Collected data entries:
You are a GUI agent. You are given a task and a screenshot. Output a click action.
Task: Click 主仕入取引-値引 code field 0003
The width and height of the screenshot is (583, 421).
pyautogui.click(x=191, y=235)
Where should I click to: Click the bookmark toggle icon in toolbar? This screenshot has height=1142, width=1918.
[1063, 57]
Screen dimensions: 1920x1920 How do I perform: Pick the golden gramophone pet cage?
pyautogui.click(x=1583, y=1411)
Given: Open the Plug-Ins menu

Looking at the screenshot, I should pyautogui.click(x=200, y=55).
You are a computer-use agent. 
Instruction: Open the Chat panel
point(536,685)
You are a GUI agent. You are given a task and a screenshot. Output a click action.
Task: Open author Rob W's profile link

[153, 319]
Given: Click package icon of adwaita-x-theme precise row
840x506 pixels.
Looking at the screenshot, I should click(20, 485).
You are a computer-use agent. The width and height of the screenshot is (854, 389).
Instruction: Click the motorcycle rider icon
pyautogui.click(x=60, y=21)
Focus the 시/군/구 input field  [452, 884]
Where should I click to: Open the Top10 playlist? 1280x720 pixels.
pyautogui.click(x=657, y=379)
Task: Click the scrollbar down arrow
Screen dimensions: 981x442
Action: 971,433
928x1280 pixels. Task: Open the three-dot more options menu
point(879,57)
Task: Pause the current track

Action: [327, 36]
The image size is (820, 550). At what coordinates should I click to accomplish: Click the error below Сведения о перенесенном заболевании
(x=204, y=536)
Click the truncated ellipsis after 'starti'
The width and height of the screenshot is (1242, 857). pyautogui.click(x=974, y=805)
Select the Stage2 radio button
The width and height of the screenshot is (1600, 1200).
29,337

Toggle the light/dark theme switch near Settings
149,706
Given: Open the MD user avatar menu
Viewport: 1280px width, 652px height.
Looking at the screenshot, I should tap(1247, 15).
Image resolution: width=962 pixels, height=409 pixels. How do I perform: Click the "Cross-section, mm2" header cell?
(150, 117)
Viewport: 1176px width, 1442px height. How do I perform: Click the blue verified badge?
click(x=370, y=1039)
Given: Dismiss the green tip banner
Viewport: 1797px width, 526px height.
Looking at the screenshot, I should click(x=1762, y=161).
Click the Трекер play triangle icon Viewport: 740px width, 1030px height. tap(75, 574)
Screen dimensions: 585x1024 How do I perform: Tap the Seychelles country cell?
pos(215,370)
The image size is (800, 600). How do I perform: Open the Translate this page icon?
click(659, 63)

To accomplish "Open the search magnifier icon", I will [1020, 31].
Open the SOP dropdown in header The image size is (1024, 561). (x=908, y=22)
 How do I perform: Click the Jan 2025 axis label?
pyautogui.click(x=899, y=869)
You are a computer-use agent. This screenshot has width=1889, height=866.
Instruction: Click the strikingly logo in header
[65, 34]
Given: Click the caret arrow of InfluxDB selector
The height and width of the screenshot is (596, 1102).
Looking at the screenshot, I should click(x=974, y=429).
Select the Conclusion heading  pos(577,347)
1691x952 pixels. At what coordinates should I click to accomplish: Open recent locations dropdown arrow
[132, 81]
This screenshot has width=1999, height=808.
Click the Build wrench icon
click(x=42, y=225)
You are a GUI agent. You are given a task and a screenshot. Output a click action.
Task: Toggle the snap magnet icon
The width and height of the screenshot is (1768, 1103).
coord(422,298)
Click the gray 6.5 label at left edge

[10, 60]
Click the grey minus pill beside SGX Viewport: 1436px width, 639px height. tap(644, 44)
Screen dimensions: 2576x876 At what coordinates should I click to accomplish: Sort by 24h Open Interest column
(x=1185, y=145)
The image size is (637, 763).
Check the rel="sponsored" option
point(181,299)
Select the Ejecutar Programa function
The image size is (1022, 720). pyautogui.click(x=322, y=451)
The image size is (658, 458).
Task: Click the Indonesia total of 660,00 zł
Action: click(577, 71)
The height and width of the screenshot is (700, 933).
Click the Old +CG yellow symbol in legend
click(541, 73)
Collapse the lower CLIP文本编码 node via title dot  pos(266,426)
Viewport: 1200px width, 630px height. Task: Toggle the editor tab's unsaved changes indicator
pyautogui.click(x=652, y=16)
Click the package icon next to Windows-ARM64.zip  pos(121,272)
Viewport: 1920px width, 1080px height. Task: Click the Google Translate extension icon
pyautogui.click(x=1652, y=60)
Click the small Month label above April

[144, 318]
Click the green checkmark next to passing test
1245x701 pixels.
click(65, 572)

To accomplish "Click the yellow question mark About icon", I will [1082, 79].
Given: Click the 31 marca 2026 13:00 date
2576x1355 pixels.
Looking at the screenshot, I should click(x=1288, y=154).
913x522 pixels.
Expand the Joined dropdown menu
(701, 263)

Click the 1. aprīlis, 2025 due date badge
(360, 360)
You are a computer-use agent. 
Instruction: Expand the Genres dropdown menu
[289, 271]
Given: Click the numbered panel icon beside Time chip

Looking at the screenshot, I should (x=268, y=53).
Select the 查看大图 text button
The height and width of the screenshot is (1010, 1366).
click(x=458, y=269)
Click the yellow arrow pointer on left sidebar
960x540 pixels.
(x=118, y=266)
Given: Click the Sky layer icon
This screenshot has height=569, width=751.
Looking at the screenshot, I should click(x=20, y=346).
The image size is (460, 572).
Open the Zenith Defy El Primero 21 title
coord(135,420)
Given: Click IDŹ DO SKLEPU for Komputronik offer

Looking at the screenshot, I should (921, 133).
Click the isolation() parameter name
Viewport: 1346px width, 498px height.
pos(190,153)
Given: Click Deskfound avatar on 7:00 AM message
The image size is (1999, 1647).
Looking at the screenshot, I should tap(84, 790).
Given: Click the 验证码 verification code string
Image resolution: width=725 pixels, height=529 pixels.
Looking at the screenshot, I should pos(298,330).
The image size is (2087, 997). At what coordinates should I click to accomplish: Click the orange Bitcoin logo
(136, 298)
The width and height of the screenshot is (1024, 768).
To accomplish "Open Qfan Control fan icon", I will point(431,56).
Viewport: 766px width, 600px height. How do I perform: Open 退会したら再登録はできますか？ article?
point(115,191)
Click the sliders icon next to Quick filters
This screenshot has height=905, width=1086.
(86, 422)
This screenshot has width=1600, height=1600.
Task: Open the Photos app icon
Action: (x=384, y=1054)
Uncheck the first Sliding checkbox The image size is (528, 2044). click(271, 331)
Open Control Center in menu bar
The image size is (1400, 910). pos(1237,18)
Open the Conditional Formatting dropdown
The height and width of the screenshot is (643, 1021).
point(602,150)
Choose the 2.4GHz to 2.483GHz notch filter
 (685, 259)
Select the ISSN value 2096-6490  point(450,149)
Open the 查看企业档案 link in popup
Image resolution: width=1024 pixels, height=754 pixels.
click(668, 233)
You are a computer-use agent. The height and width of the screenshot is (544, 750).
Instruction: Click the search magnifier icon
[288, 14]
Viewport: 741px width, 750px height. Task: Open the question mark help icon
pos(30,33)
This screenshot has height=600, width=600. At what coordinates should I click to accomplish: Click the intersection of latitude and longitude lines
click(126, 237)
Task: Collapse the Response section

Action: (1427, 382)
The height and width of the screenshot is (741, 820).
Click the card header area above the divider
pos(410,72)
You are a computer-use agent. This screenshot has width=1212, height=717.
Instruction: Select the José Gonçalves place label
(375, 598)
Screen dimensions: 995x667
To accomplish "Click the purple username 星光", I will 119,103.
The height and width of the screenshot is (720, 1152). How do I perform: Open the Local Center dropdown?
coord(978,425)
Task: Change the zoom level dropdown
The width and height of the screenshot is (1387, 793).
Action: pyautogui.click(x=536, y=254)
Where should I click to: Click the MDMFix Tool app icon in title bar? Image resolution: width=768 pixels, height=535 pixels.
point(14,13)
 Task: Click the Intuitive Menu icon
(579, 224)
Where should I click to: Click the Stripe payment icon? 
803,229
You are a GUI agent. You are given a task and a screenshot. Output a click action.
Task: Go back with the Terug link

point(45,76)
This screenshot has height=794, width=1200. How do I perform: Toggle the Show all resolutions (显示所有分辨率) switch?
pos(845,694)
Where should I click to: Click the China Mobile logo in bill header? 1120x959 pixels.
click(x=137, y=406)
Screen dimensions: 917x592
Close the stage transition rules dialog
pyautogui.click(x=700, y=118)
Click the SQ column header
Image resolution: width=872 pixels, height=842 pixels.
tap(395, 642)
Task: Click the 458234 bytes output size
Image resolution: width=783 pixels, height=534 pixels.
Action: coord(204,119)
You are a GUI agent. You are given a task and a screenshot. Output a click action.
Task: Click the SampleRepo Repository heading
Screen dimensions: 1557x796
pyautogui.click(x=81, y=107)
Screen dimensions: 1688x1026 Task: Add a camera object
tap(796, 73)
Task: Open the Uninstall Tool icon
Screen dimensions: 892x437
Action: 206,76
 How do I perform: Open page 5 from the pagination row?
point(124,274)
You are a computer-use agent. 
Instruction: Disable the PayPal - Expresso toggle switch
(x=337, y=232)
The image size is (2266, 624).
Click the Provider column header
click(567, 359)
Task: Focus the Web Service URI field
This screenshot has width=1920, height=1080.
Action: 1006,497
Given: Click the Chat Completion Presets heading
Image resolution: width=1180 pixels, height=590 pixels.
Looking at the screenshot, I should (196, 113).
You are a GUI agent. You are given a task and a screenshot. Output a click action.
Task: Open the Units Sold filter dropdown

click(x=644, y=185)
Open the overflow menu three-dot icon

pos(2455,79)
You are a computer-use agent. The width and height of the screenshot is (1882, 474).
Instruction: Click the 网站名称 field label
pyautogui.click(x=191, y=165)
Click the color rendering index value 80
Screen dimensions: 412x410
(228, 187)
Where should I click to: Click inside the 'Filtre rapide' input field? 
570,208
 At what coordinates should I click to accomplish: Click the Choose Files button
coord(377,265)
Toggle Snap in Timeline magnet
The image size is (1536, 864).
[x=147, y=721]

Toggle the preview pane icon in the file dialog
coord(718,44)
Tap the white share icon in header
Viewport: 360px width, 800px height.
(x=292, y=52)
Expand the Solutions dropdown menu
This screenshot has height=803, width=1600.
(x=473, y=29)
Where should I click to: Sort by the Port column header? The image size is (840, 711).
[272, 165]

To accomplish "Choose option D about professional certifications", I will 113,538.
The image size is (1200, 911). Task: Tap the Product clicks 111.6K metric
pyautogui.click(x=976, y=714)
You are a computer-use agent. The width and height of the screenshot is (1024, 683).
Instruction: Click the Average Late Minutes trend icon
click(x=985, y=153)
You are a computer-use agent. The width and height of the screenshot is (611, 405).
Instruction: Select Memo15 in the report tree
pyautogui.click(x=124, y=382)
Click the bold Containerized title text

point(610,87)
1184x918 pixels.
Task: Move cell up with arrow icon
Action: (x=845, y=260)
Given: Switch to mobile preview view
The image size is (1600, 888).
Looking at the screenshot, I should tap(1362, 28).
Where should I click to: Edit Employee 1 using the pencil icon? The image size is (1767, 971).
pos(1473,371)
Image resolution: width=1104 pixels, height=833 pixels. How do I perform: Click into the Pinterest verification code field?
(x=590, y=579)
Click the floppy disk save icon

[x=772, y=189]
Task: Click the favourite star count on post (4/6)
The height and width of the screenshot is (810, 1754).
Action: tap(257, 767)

### [WORK REQUIRED]
Transcribe the entries above word for word, from the first line through the line containing "Focus the 시/군/구", and nothing else.

### [RESPONSE TO THIS TASK]
You are a GUI agent. You are given a task and a screenshot. Output a click action.
Task: Click 主仕入取引-値引 code field 0003
The width and height of the screenshot is (583, 421).
pyautogui.click(x=191, y=235)
Where should I click to: Click the bookmark toggle icon in toolbar? This screenshot has height=1142, width=1918.
[1063, 57]
Screen dimensions: 1920x1920 How do I perform: Pick the golden gramophone pet cage?
pyautogui.click(x=1583, y=1411)
Given: Open the Plug-Ins menu

Looking at the screenshot, I should pyautogui.click(x=200, y=55).
You are a computer-use agent. 
Instruction: Open the Chat panel
point(536,685)
You are a GUI agent. You are given a task and a screenshot. Output a click action.
Task: Open author Rob W's profile link

[153, 319]
Given: Click package icon of adwaita-x-theme precise row
840x506 pixels.
Looking at the screenshot, I should click(20, 485).
You are a computer-use agent. The width and height of the screenshot is (854, 389).
Instruction: Click the motorcycle rider icon
pyautogui.click(x=60, y=21)
Focus the 시/군/구 input field  [452, 884]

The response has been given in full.